Secondary aim 3 analysis: differences in call processing skills during the simulation test

We will compare performance on the eight skill measures on the trained skills assessment between the intervention and control arms during the simulation test. The binary results for each of the eight skill measures (Table 3) will be compared across experiment arm (intervention v. control) using two-sample t-tests comparing the proportion of each skill (out of the two assessment calls) correctly demonstrated, if tested. Using the proportion as the outcome allows the denominator to vary between dispatcher, as not every skill is tested in every call. For example, if a dispatcher never conducts a consciousness inquiry, but first asks about breathing and then immediately starts T-CPR, then performance on the “follows-up on first consciousness answer appropriately” skill is not tested.

Secondary aim 4 analysis: effect of the intervention on self-confidence

The effect of the intervention on change in self-confidence will be analyzed using a multivariate linear regression model with group and baseline self-confidence score as covariates and self-confidence score as reported on the follow-up survey as the outcome variable.

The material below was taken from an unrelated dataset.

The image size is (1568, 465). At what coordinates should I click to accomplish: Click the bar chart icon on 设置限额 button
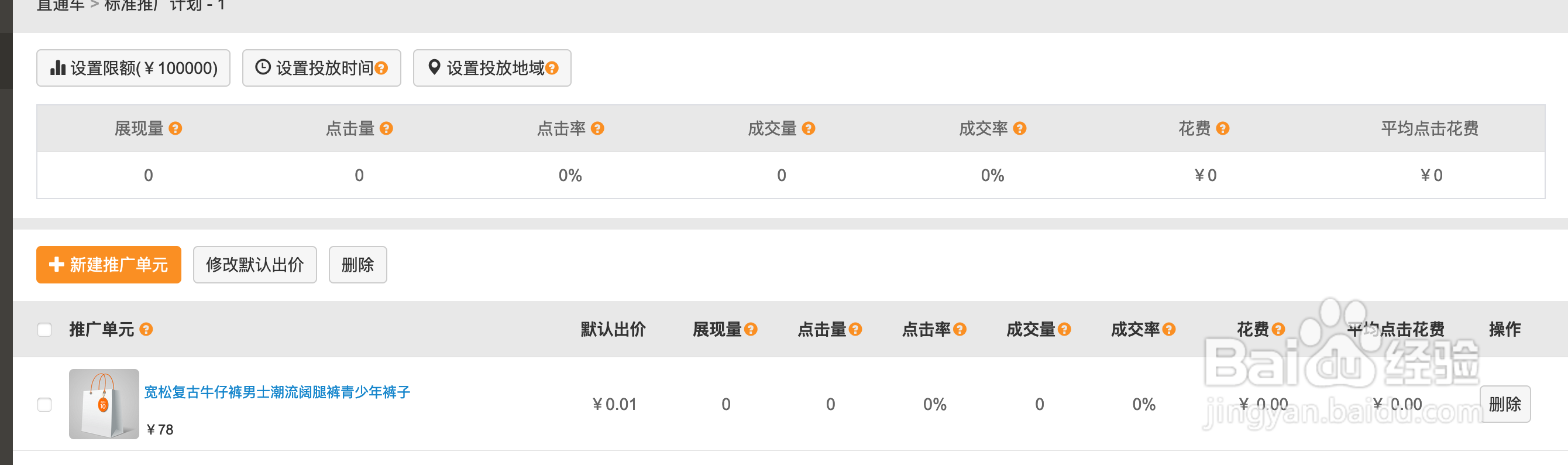58,69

Secondary aim 5 analysis: cost and cost-effectiveness

A cost of the intervention as implemented will be described with a focus on three types of costs: the design, the time of the instructor, and the time of the standardized patients and dispatchers. Data on the design costs are available from project financial records and can be spread across the trial participants and future participants if the intervention is adopted widely. The instructor is tracking his time on a random sample of days to estimate the ratio of time devoted to scheduling call sessions relative to time conducting, listening, and providing feedback during the call sessions. The time of the instructor, standardized patients and dispatchers is tracked during every training session and valued at average salaries for each profession. The cost analysis will also include projections of cost of the intervention when the trainings are conducted by supervisors at the call centers rather than the instructor on the project team.

An optional cost-effectiveness analysis may be conducted to estimate the cost per cardiac arrest patient who survives to hospital admission. We are working with the Public Health: Seattle & King County (PHSKC) Cardiac Arrest Surveillance System (CASS) with data on all cardiac arrest cases from 2001 to 2010 (n = 6357) to estimate parameters of a cost-effectiveness model. We plan to estimate the effect of bystander CPR on survival and costs of hospitalization. Preliminary estimates suggest that bystander CPR (T-CPR and unassisted) affects survival until hospital admission, but not other outcomes after hospitalization. If the same is true for hospital costs, we would focus on the cost per patient who survives to hospital admission, because survival and costs after hospital admission would be the same as other cardiac arrest patients.

Discussion

Absent medical attention, chances for cardiac arrest survival decrease sharply with every minute after breathing stops. 9-1-1 dispatchers are often the first contact with a health care system for bystanders to cardiac arrest, and can improve health outcomes by quickly identifying suspected cases of cardiac arrest and promptly starting T-CPR. Previous research indicates that experience handling such calls may improve dispatcher recognition of cardiac arrest, but no studies have looked at a way to increase this experience through simulation. The STAT-911 study will evaluate the potential for using phone-based simulation training to increase dispatcher experience with cardiac arrest calls and improve their processing of medical emergency calls. It will also advance knowledge regarding best-practices in use of phone-based simulations for any health professionals who need to make treatment and triage decisions during phone-interactions with clients, patients, or bystanders. Although the use of “standardized patients” has been standard and effective in training health care providers in medical procedures and patient interaction, the use of “standardized callers” for training phone-operators in diagnosis, triage and treatment decisions is a novel application of this type of simulation training method and an exciting new area for research.